7
votes

Is there a convenient mechanism for locking steps in a scikit-learn pipeline to prevent them from refitting on pipeline.fit()? For example:

import numpy as np
from sklearn.feature_extraction.text import CountVectorizer
from sklearn.svm import LinearSVC
from sklearn.pipeline import Pipeline
from sklearn.datasets import fetch_20newsgroups

data = fetch_20newsgroups(subset='train')
firsttwoclasses = data.target<=1
y = data.target[firsttwoclasses]
X = np.array(data.data)[firsttwoclasses]

pipeline = Pipeline([
    ("vectorizer", CountVectorizer()),
    ("estimator", LinearSVC())
])

# fit intial step on subset of data, perhaps an entirely different subset
# this particular example would not be very useful in practice
pipeline.named_steps["vectorizer"].fit(X[:400])
X2 = pipeline.named_steps["vectorizer"].transform(X)

# fit estimator on all data without refitting vectorizer
pipeline.named_steps["estimator"].fit(X2, y)
print(len(pipeline.named_steps["vectorizer"].vocabulary_))

# fitting entire pipeline refits vectorizer
# is there a convenient way to lock the vectorizer without doing the above?
pipeline.fit(X, y)
print(len(pipeline.named_steps["vectorizer"].vocabulary_))

The only way I could think of doing this without intermediate transformations would be to define a custom estimator class (as seen here) whose fit method does nothing and whose transform method is the transform of the pre-fit transformer. Is this the only way?

2

2 Answers

3
votes

Looking through the code, there doesn't seem to be anything in a Pipeline object with functionality like this: calling .fit() on the pipeline results in .fit() on each stage.

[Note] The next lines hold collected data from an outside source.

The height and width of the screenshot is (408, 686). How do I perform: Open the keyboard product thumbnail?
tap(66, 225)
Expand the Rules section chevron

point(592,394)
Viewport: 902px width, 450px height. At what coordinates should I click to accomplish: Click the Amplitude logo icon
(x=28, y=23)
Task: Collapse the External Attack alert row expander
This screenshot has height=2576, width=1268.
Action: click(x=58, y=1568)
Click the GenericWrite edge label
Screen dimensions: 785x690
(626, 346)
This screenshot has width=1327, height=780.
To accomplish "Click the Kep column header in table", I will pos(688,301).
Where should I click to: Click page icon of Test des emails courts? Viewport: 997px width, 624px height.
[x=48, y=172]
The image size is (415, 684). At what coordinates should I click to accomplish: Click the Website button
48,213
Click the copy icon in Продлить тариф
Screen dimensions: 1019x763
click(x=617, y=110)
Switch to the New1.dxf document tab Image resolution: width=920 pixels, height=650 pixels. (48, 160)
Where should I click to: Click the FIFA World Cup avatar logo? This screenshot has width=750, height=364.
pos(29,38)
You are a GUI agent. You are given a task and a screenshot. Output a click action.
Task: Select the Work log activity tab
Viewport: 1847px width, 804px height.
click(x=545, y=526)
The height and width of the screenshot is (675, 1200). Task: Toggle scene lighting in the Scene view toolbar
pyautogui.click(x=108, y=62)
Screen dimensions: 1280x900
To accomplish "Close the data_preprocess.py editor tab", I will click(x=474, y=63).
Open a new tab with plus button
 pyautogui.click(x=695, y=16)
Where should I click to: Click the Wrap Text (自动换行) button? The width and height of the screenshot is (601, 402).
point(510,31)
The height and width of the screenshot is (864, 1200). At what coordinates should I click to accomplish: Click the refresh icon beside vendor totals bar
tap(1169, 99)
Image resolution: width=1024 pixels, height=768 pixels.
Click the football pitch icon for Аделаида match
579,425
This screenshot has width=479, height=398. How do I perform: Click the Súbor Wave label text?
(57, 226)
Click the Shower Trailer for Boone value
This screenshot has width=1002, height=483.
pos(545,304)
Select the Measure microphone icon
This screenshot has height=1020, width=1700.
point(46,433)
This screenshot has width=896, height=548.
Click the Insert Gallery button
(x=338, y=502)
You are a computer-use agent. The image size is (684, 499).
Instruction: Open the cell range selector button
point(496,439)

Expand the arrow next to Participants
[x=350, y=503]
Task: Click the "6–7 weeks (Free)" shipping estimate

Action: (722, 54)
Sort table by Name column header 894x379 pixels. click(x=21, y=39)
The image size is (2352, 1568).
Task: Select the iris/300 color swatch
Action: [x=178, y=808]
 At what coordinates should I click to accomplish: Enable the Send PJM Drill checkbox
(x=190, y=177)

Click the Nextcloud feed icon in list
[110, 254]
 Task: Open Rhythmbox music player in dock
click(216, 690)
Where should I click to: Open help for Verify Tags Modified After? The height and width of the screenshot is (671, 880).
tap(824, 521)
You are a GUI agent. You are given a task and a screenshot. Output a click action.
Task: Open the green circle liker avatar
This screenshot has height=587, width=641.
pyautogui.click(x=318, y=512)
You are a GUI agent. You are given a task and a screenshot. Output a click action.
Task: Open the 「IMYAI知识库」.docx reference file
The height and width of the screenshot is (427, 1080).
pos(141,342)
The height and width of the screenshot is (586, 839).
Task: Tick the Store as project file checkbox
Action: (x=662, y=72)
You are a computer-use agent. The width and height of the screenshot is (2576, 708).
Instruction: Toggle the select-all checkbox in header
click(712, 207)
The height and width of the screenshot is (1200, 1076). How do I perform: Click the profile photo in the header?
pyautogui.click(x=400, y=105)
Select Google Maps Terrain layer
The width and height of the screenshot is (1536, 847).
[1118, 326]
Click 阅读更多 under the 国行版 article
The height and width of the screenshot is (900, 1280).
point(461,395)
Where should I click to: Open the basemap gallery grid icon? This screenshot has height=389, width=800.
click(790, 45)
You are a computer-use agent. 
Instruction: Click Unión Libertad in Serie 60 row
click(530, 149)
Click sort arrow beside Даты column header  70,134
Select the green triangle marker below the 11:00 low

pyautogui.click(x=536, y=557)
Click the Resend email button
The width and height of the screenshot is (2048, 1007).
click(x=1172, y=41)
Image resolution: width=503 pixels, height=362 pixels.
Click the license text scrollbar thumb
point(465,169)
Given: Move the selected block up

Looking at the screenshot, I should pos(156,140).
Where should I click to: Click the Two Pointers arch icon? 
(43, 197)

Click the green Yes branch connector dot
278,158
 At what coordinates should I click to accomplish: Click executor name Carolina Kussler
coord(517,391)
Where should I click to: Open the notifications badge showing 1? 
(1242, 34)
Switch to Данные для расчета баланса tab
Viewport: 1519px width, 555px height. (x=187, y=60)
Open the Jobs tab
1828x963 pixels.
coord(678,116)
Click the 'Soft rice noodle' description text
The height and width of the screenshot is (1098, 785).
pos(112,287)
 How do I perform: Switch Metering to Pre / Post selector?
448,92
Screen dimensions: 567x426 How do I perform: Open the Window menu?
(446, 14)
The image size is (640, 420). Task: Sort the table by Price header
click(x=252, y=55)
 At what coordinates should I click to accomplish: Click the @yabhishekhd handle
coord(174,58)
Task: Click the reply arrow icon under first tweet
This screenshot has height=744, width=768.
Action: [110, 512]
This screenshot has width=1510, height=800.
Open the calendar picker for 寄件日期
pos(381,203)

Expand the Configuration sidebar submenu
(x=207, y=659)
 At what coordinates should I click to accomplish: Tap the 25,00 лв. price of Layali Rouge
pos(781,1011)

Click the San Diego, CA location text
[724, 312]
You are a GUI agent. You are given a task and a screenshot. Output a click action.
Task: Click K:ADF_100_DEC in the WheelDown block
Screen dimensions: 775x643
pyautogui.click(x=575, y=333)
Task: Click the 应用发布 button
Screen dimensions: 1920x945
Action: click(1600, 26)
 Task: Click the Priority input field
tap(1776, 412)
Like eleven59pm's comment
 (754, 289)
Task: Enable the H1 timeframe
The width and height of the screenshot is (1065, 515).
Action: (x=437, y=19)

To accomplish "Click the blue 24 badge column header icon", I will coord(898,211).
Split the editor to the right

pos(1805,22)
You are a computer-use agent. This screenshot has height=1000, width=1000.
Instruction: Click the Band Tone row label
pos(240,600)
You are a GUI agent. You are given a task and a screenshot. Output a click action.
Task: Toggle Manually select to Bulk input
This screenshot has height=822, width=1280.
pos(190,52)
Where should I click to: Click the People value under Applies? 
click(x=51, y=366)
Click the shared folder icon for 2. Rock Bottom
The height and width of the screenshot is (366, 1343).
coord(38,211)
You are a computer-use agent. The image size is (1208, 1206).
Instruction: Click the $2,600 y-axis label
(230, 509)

The best quick-and-dirty solution I could come up with is to monkey-patch away the stage's fitting functionality:

pipeline.named_steps["vectorizer"].fit(X[:400])
# disable .fit() on the vectorizer step
pipeline.named_steps["vectorizer"].fit = lambda self, X, y=None: self
pipeline.named_steps["vectorizer"].fit_transform = model.named_steps["vectorizer"].transform

pipeline.fit(X, y)
0
votes

you can take a subset of your pipeline like

preprocess_pipeline = Pipeline(pipeline.best_estimator_.steps[:-1]) # exclude the last step

and then

tmp = preprocess_pipeline.fit(x_train) normalized_x = tmp.fit_transform(x_train)